Reproduce the passage from the private rental sector text verbatim, beginning at the words that contain "The potential role" and stopping after "in transition countries.".

__TEXT BLOCK__:
>>

The Private Rental Sector (PRS) currently plays a relatively limited but stable role in European housing markets, as in many countries its decline in market share has stabilised (Peppercorn and Taffin 2013; Ball 2010; Gilbert 2003; Scanlon and Whitehead 2011). According to Eurostat data, 19 per cent of the housing stock in the 28 countries of the European Union (EU) was rented at a market price in 2014. Home-ownership is the dominant tenure form in European countries, except in Germany and Switzerland, where private rentals have been supported by the housing system since the early twentieth century. As the share of the PRS is relatively high in both of these countries and renters’ rights are secure, many mainstream households see the sector as a competitive part of the general housing market. Private rental housing plays different roles on housing markets when it provides housing solutions for low-income and marginalised households, as well as for higher-income groups, as is the case in the Netherlands (Haffner et al. 2009). The PRS has also increasingly become attractive to affluent groups in a number of countries. On the demand side, upmarket private rentals fit the dynamic lifestyle of the new creative class, as well as the mobile workforce . On the supply side, the upper-middle class may see a benefit from a financial investment in the PRS as a way of supplementing their retirement income.
The potential role of the PRS in offering alternative housing options may be important in Central and Eastern European countries, where home-ownership has become predominant as a result of the post-transition privatisation wave. Furthermore, the expansion of affordable housing options could include private renting options based on (temporary) state support. Therefore, the PRS may play a key role in the future of post-socialist countries’ housing regimes (Hegedüs et al. 2014). The aim of this chapter, therefore, is to provide a historical overview of the development of the PRS in Western European countries and offer insight into key factors that may influence its development in transition countries.

<<

__RECORDED DATA__:

>>

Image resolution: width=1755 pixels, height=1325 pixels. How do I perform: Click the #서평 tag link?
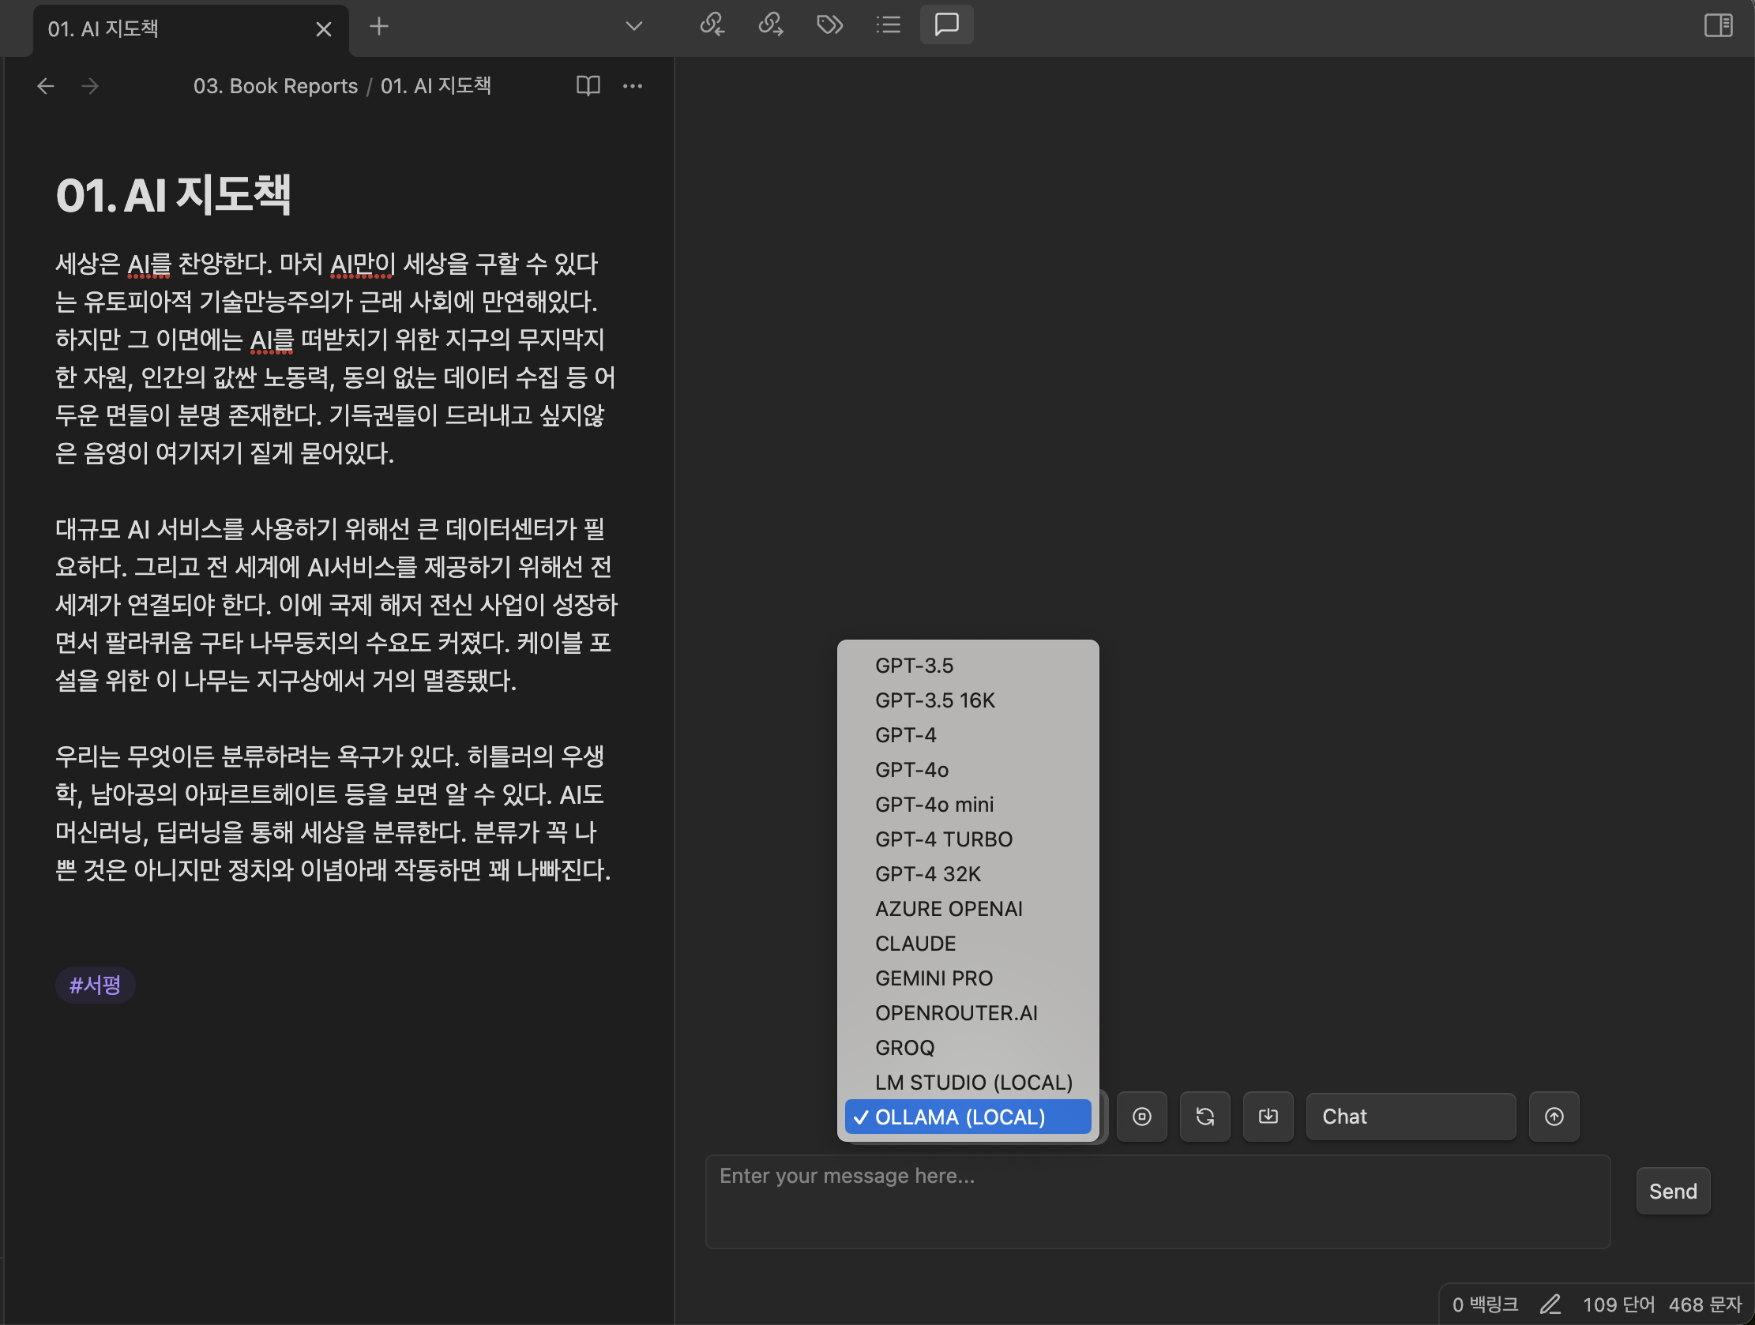coord(95,985)
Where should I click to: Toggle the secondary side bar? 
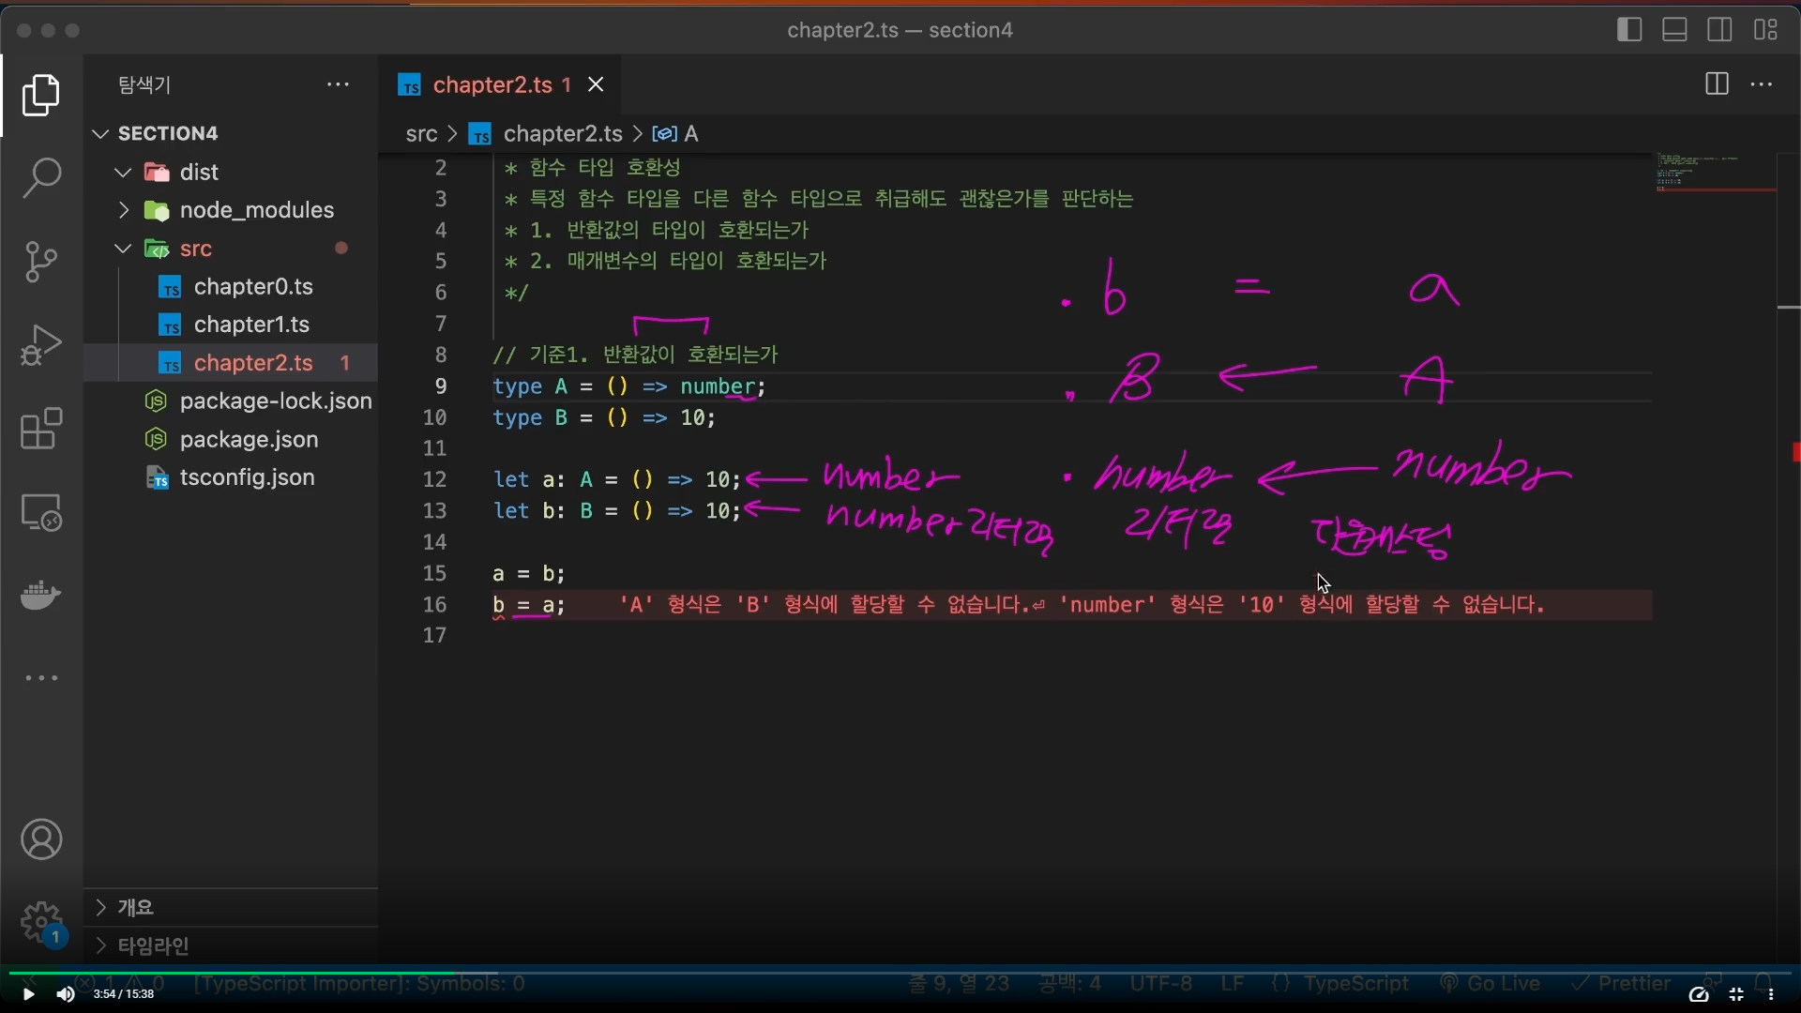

<<

__FINAL RESULT__:
The potential role of the PRS in offering alternative housing options may be important in Central and Eastern European countries, where home-ownership has become predominant as a result of the post-transition privatisation wave. Furthermore, the expansion of affordable housing options could include private renting options based on (temporary) state support. Therefore, the PRS may play a key role in the future of post-socialist countries’ housing regimes (Hegedüs et al. 2014). The aim of this chapter, therefore, is to provide a historical overview of the development of the PRS in Western European countries and offer insight into key factors that may influence its development in transition countries.